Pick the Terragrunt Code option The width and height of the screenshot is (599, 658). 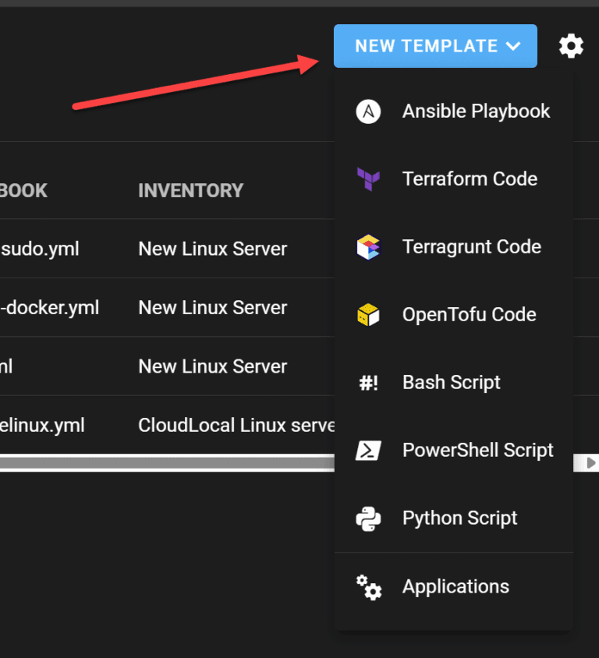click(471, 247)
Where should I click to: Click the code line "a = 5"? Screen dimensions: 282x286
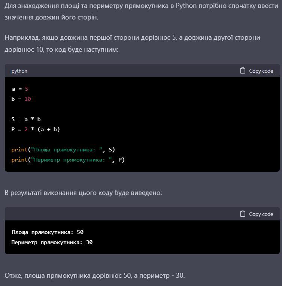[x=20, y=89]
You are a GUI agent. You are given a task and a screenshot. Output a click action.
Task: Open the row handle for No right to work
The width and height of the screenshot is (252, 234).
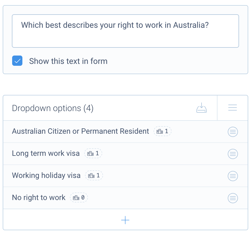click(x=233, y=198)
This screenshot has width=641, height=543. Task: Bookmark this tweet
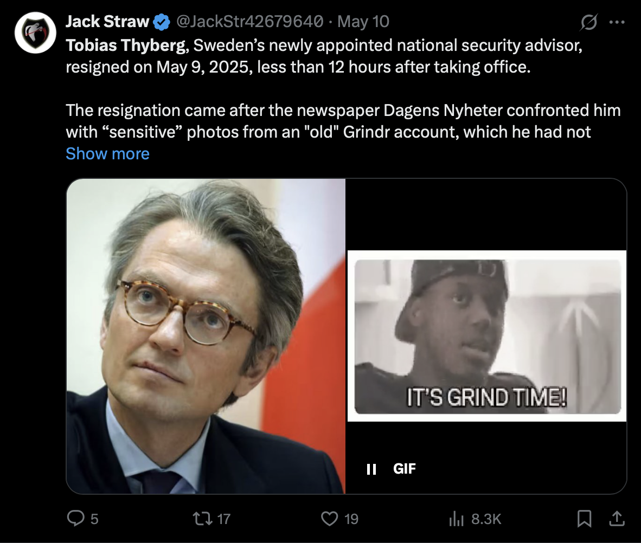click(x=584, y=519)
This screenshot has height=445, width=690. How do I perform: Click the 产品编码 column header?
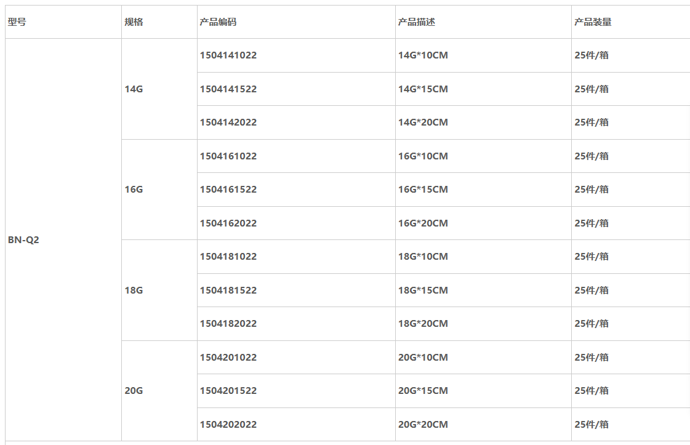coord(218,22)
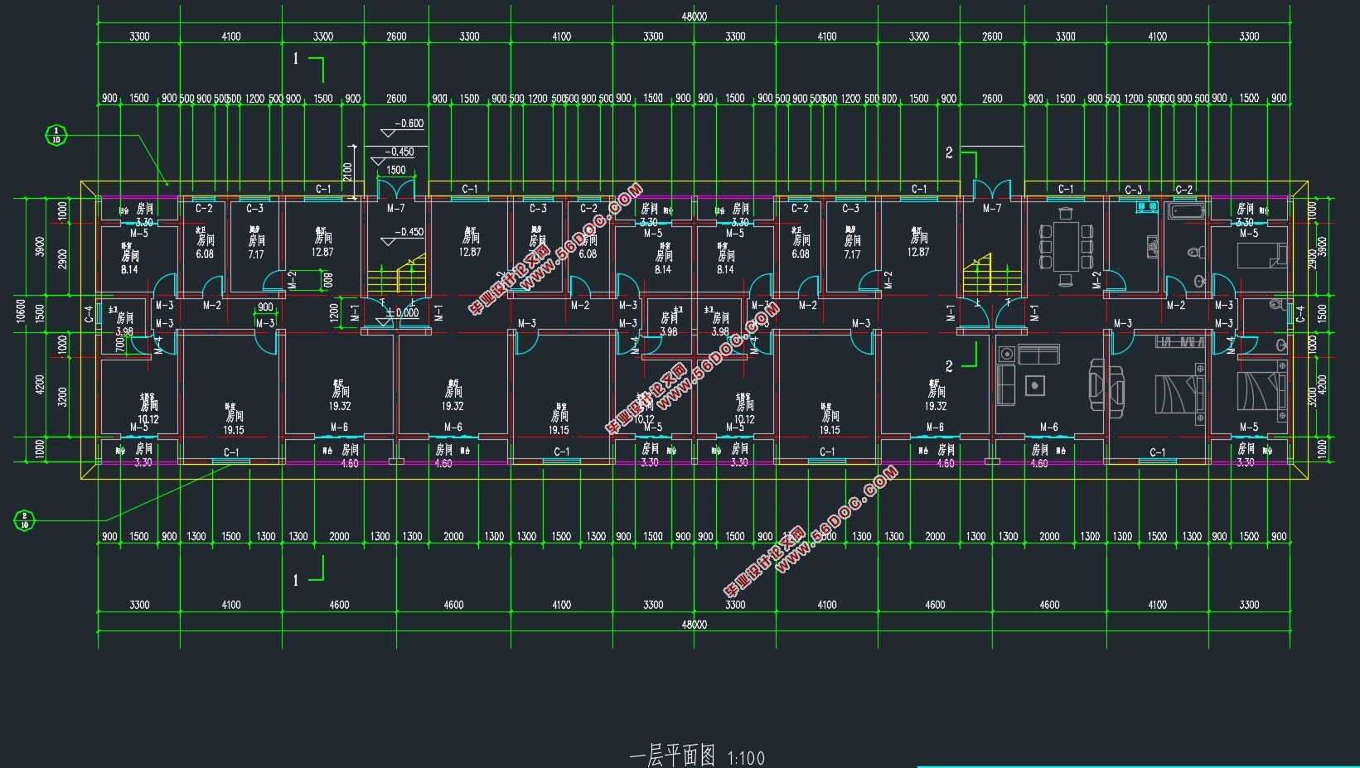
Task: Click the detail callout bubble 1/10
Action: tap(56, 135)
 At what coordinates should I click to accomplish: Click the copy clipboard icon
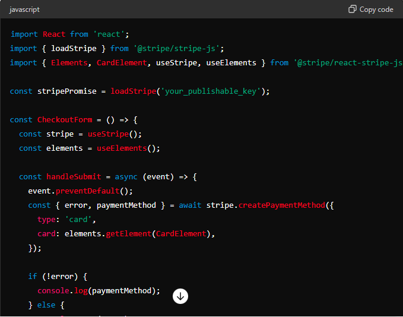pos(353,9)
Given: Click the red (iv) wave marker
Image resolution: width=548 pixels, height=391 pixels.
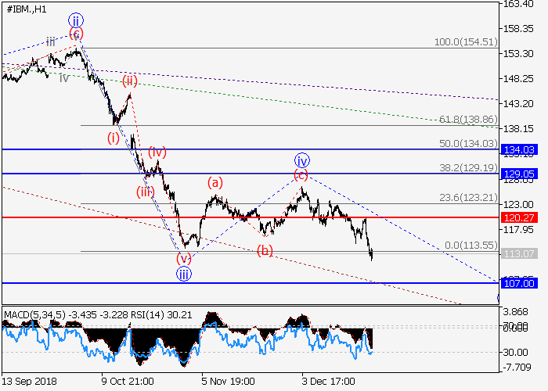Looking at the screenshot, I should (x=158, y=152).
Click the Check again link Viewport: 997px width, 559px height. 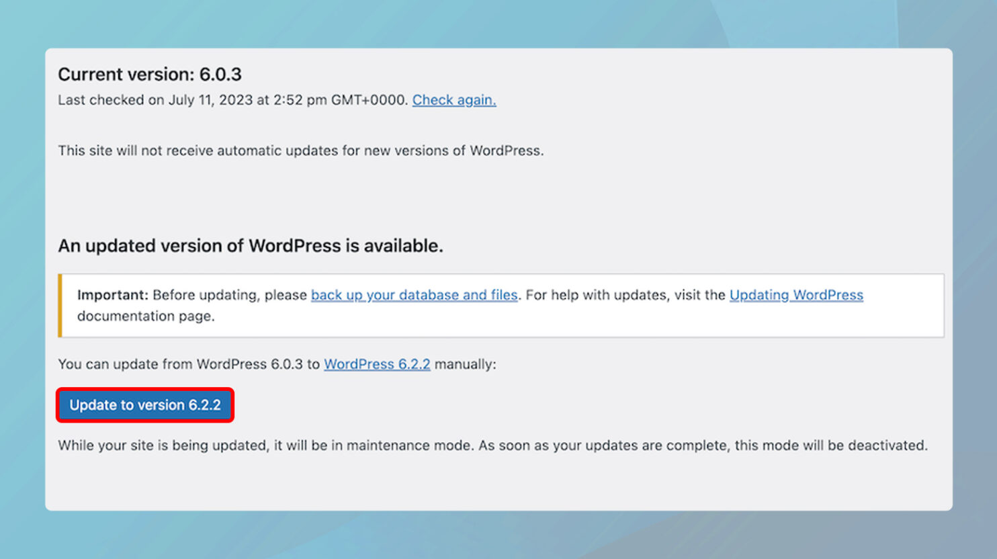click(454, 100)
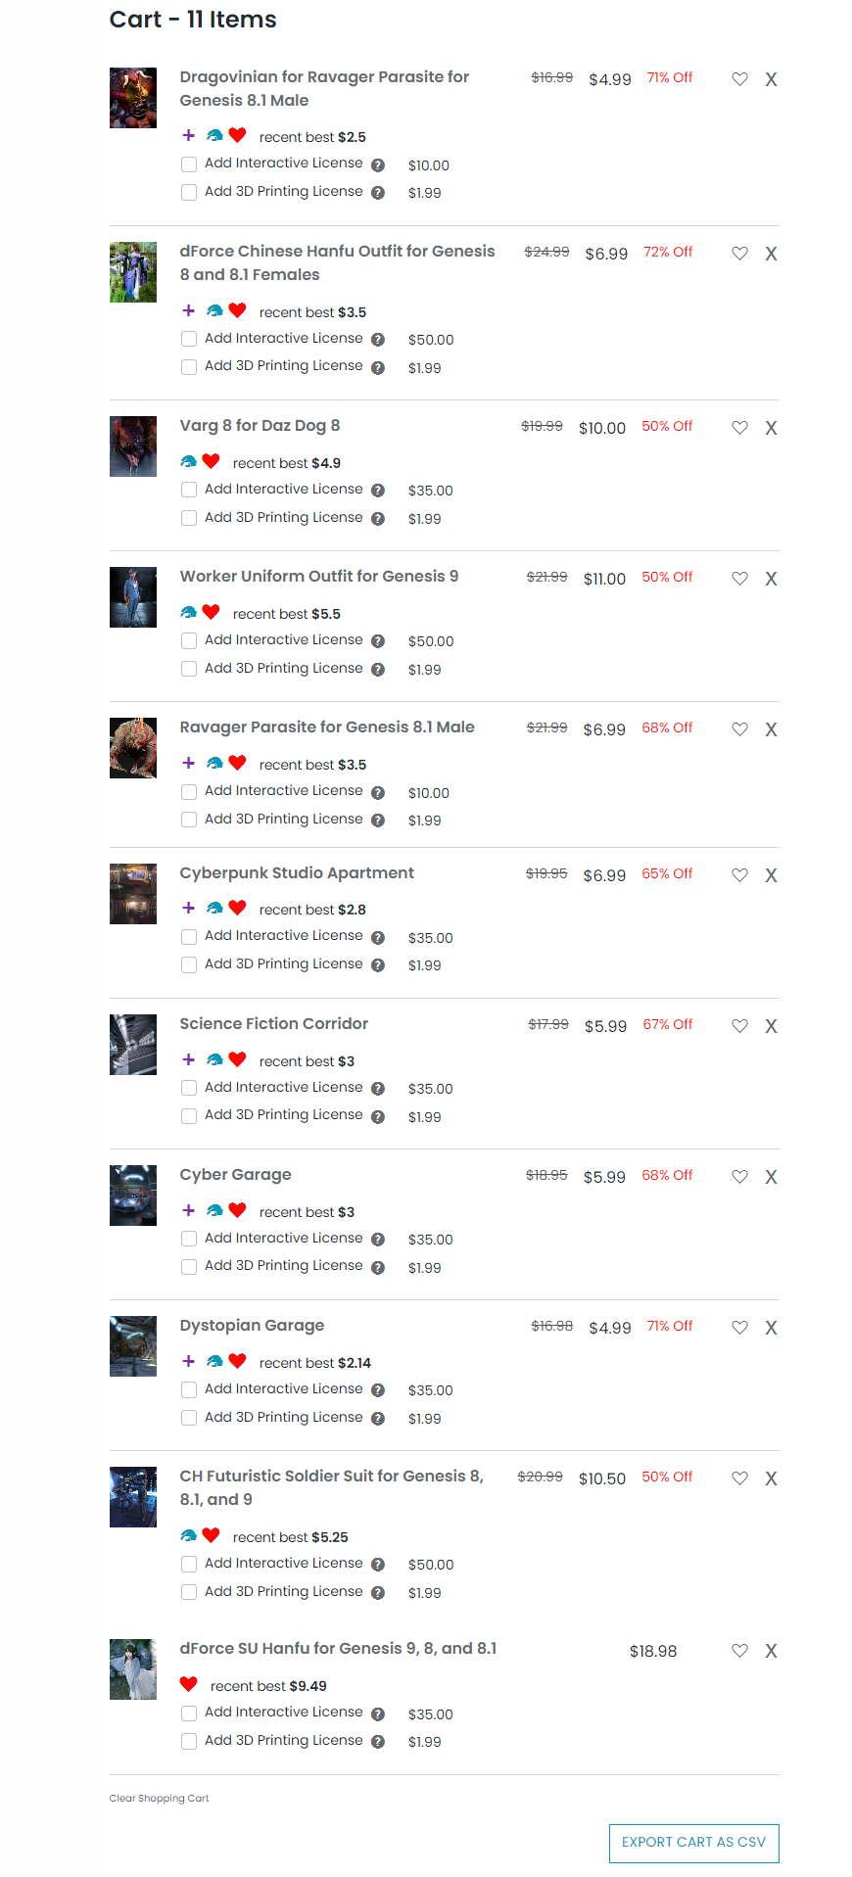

━━━━━━━━━━━━━━━━

Please repeat, exactly as written, the lines in the records above, starting with the one that has "This screenshot has width=641, height=543." and going on through the one that has "Given: Click the red (iv) wave marker". Pictures are to be left out.

◆ **EXERCISE ANSWER**:
This screenshot has width=641, height=543. Task: Bookmark this tweet
click(x=584, y=519)
This screenshot has height=445, width=690. How do I perform: Click the 产品编码 column header?
coord(218,22)
Task: Click the detail callout bubble 1/10
Action: tap(56, 135)
 At what coordinates should I click to accomplish: Click the copy clipboard icon
pos(353,9)
Given: Click the red (iv) wave marker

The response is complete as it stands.